Iran and Turkey Divert Iraq's River Waters, Leaving Iraq on the Brink of Catastrophe

(Institute for Contemporary Affairs-Jerusalem Center for Public Affairs) Col. (ret.) Dr. Jacques Neriah - The failing water infrastructure in Basra, Iraq, is causing plague-like conditions in the local population. Some 500 to 600 individuals are admitted to emergency rooms daily because of water poisoning accompanied by skin diseases. The Tigris River, which crosses the city and used to be the main source of drinking water and agriculture, is almost dry and one can cross the river on foot. A few years ago, one needed to cross on bridges or take a boat because of the depth.
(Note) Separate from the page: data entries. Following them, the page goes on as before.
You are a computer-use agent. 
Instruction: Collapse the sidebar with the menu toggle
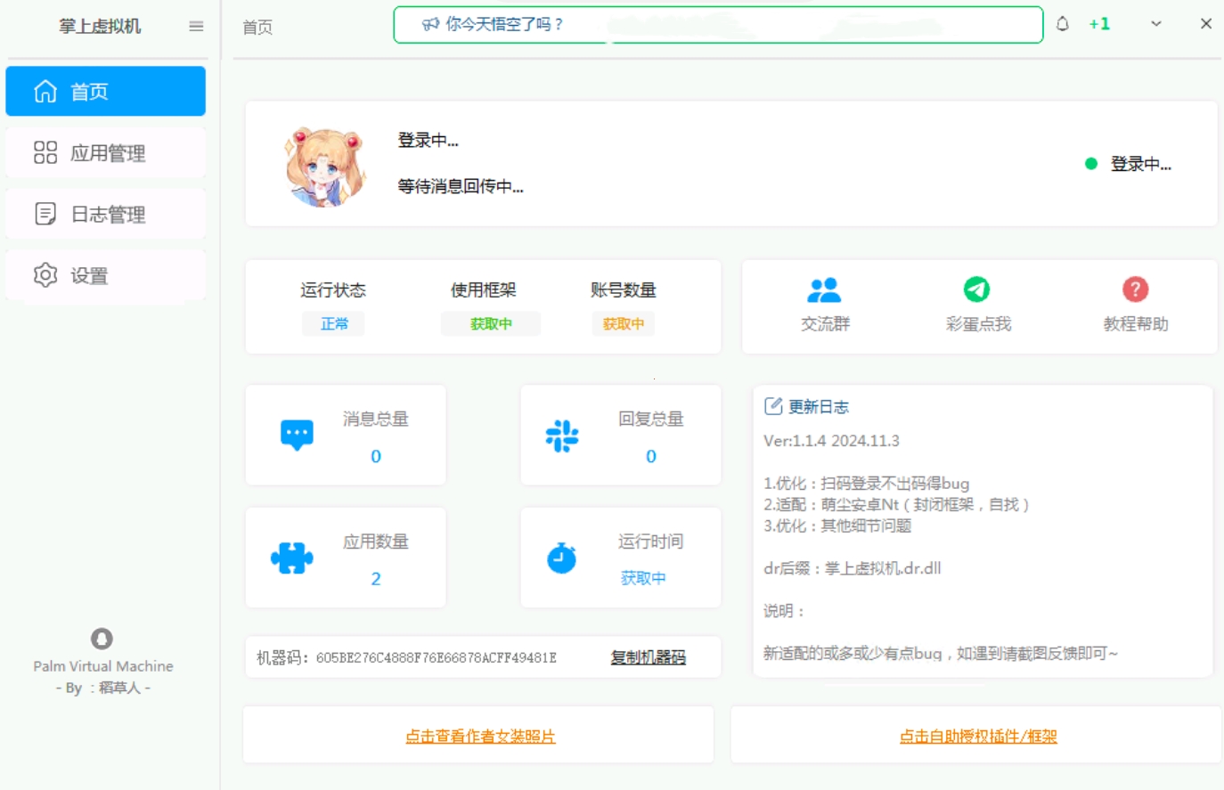click(194, 26)
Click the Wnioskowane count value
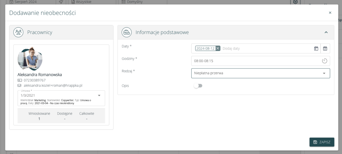This screenshot has height=154, width=342. 39,119
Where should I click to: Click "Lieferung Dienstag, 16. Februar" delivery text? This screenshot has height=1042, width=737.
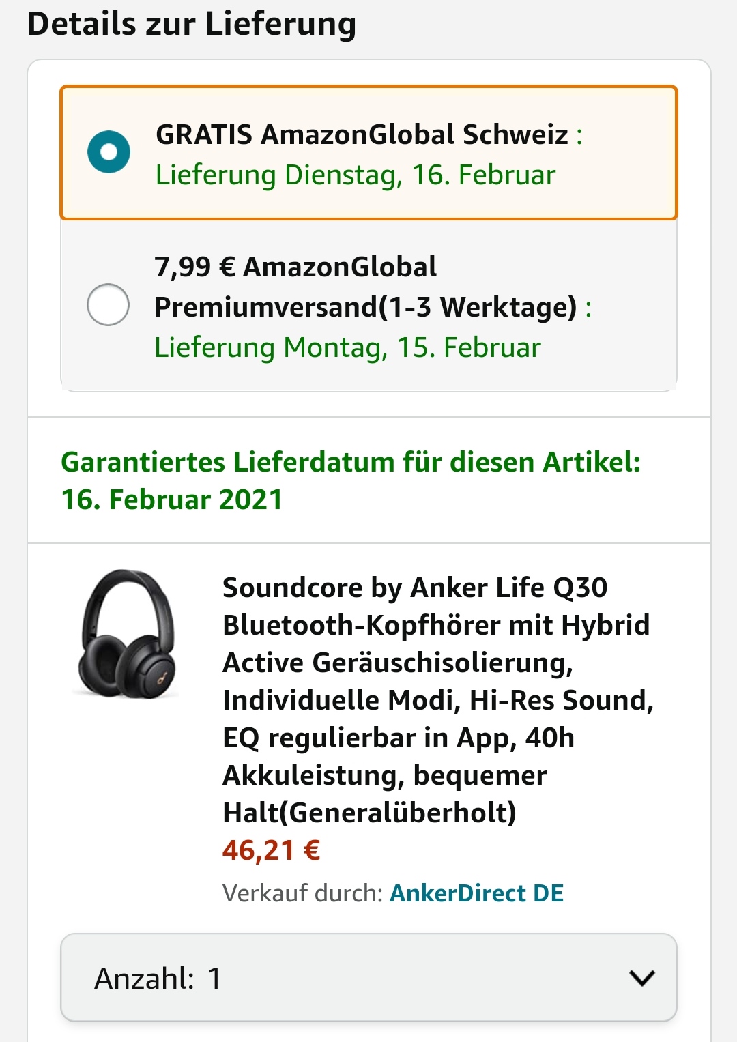pos(355,175)
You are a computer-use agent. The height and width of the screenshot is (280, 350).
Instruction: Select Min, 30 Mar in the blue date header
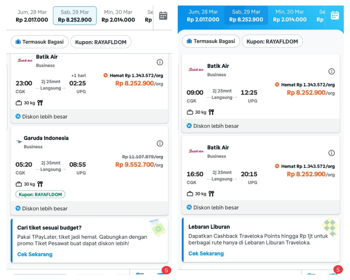click(x=290, y=16)
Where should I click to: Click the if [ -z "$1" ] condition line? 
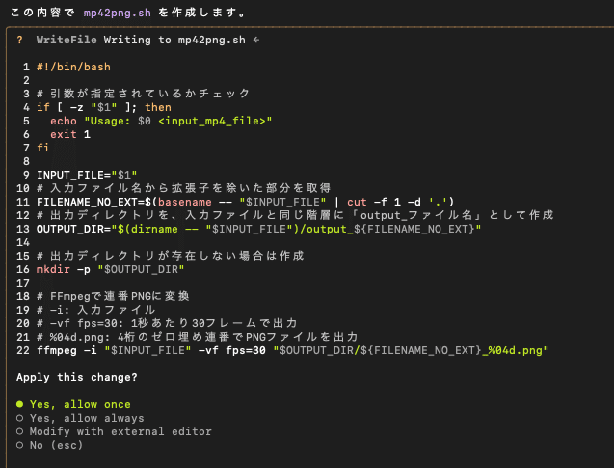click(x=103, y=107)
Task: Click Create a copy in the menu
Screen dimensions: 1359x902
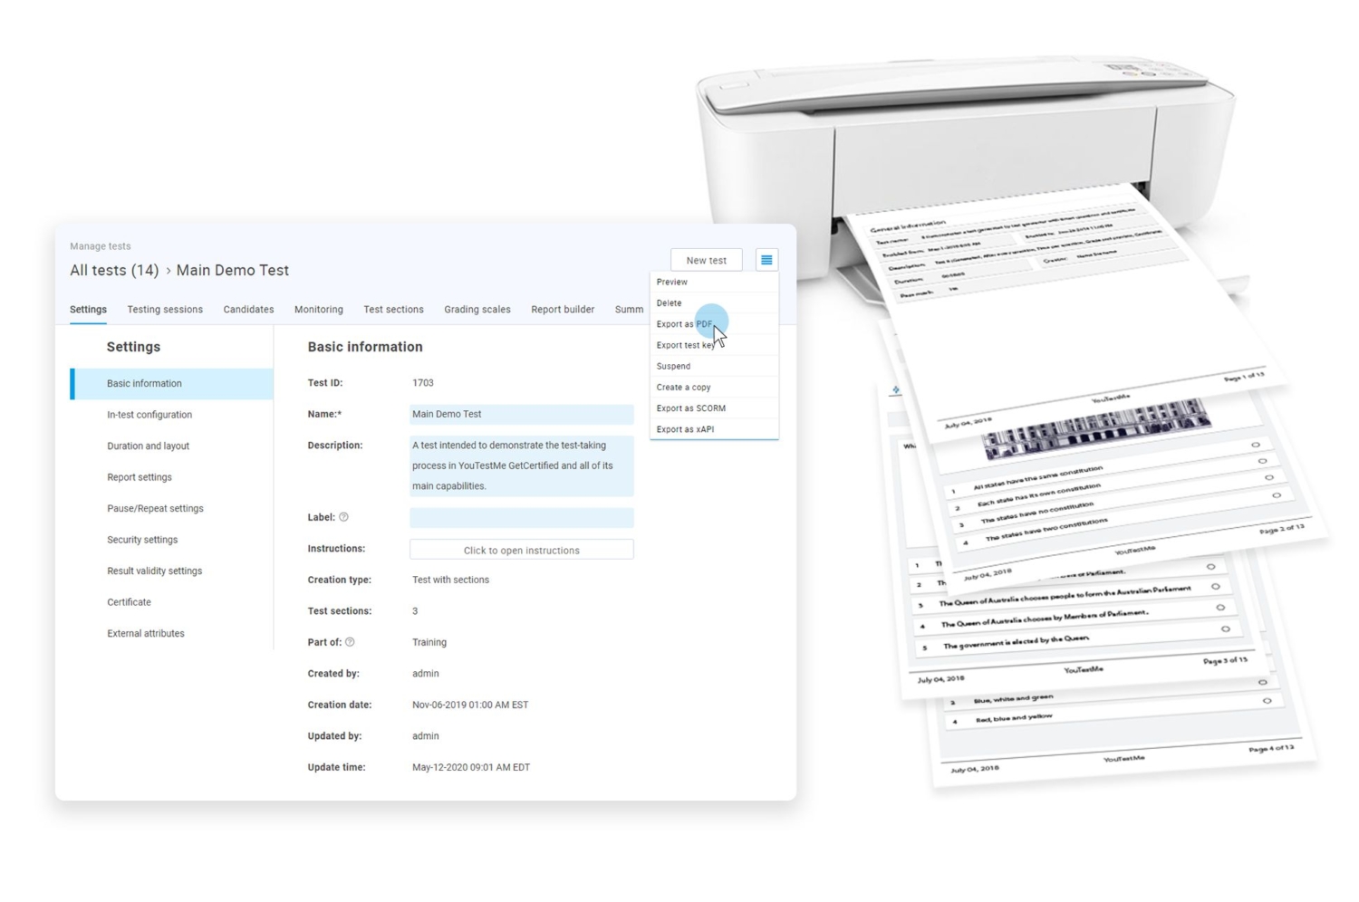Action: pyautogui.click(x=683, y=387)
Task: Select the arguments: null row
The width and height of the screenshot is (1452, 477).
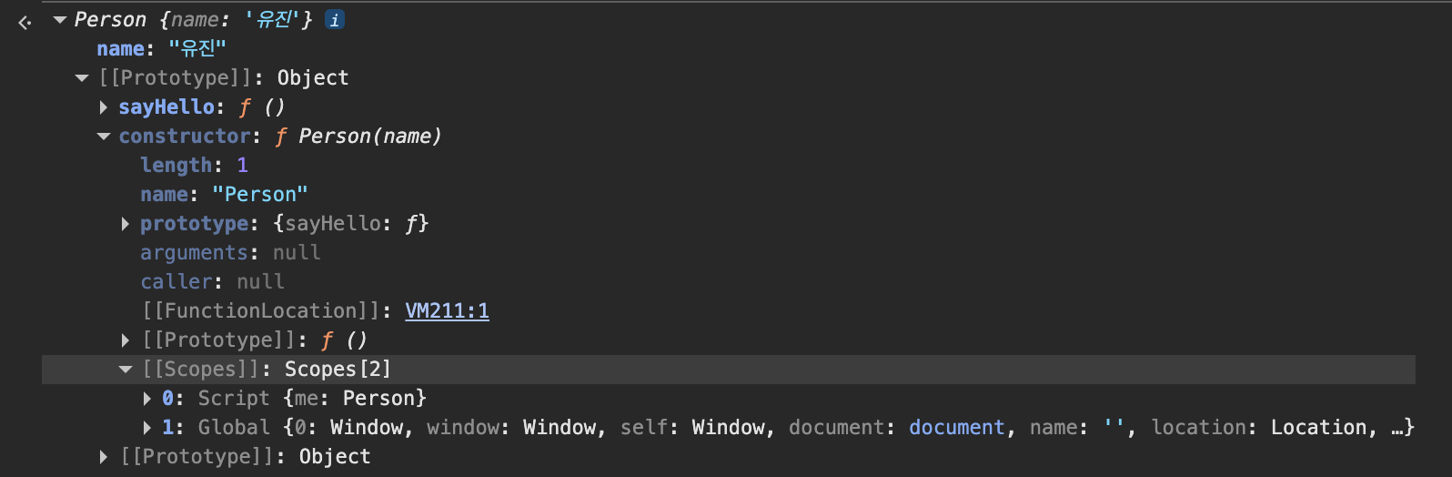Action: pyautogui.click(x=230, y=253)
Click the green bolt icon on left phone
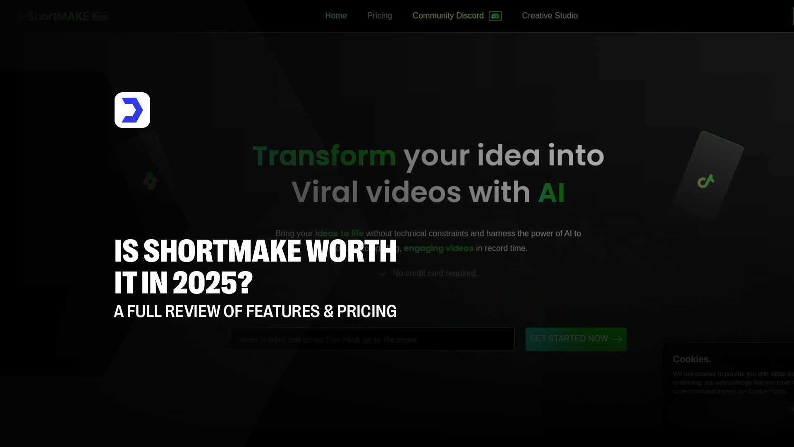The width and height of the screenshot is (794, 447). [151, 181]
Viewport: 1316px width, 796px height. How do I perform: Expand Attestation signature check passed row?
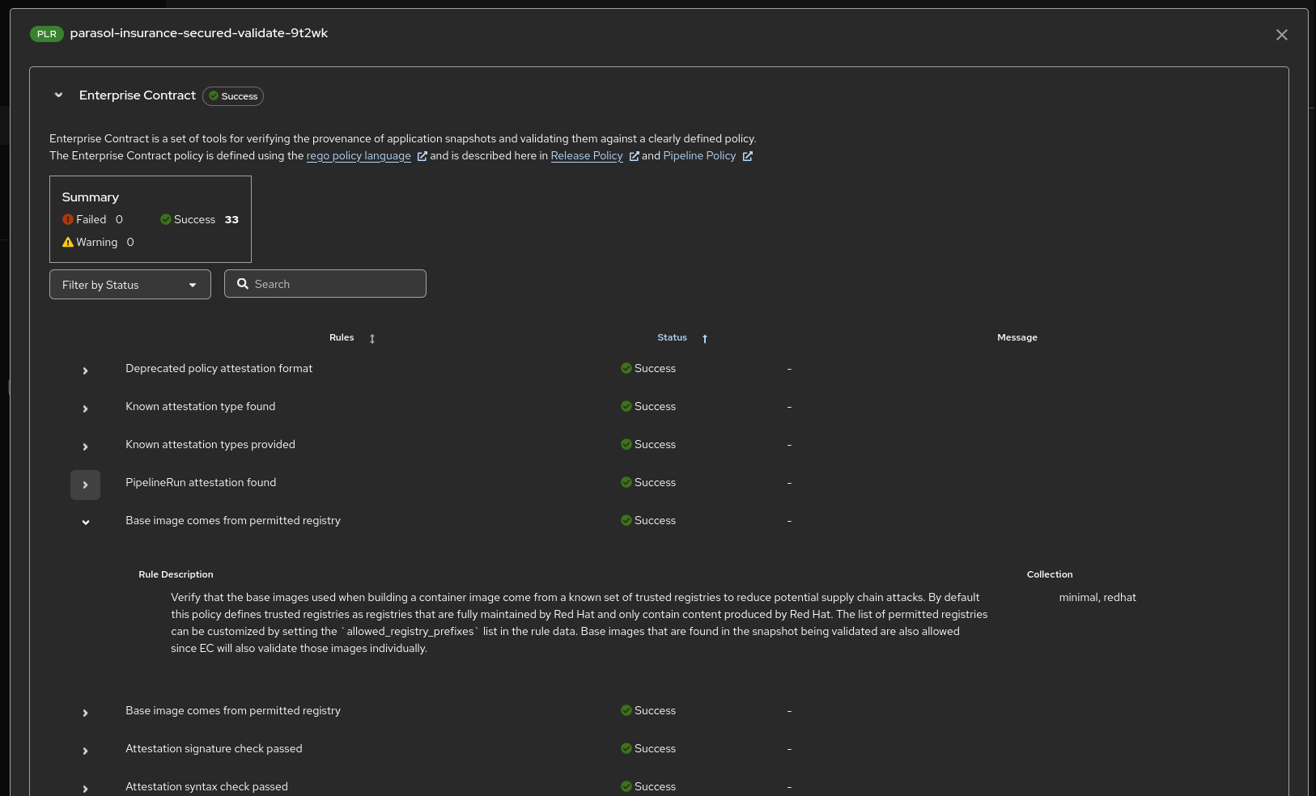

The main factors which contributed to this humanitarian catastrophe are the six-year-long ongoing drought and, more importantly, the fact that both Turkey and Iran are diverting water away from Iraq's rivers. The two countries have constructed dams on the Euphrates and the Tigris, reducing the flow of water into Iraq by more than 40%. At least 42 rivers and springs from Iran have been diverted by the Iranians. The Turks have built five big dams on the Tigris and several minor ones (part of a grand design to build 14 on the Euphrates and eight on the Tigris). Nearly 30% of the Tigris' waters originate in Iran, where the Daryan Dam was completed and opened in 2018, leaving central and southern Iraq without adequate water. Two additional Iranian dams have reduced the flow in the Karoun and Kerkhe rivers, two main tributaries of the Tigris north of Basra. Moreover, before the U.S. invasion of Iraq in 2003, Iraq used to generate power from 12 hydroelectric stations. Reduced water flow has left major Iraqi cities with only an intermittent supply of electricity. The writer, a special analyst at the Jerusalem Center, was formerly Deputy Head for Assessment of Israeli Military Intelligence.